INPUT MATERIAL:
◆ ◆ ◆ ◆ ◆
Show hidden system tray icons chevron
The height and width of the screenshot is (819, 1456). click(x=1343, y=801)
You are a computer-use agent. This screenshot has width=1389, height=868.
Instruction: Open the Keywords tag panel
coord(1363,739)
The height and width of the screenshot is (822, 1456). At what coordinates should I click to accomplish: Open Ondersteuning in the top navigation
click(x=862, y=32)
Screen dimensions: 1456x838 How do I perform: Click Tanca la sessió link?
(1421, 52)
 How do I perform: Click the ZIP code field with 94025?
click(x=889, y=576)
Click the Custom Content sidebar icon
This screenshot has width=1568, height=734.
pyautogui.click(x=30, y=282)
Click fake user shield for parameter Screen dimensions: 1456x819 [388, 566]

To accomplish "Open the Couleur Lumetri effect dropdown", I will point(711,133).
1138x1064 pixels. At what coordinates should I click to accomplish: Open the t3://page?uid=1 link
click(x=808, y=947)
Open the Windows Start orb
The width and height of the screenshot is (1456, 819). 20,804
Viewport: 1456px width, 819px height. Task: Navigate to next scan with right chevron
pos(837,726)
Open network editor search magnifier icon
◆ ◆ ◆ ◆ ◆
AIM OF THE EXERCISE: Reproduce the material above in full, word for word.

SOLUTION TO THIS PROBLEM:
Show hidden system tray icons chevron
The height and width of the screenshot is (819, 1456). click(x=1343, y=801)
You are a computer-use agent. This screenshot has width=1389, height=868.
Instruction: Open the Keywords tag panel
coord(1363,739)
The height and width of the screenshot is (822, 1456). At what coordinates should I click to accomplish: Open Ondersteuning in the top navigation
click(x=862, y=32)
Screen dimensions: 1456x838 How do I perform: Click Tanca la sessió link?
(1421, 52)
 How do I perform: Click the ZIP code field with 94025?
click(x=889, y=576)
Click the Custom Content sidebar icon
This screenshot has width=1568, height=734.
pyautogui.click(x=30, y=282)
Click fake user shield for parameter Screen dimensions: 1456x819 [388, 566]

To accomplish "Open the Couleur Lumetri effect dropdown", I will point(711,133).
1138x1064 pixels. At what coordinates should I click to accomplish: Open the t3://page?uid=1 link
click(x=808, y=947)
Open the Windows Start orb
The width and height of the screenshot is (1456, 819). 20,804
Viewport: 1456px width, 819px height. Task: Navigate to next scan with right chevron
pos(837,726)
Open network editor search magnifier icon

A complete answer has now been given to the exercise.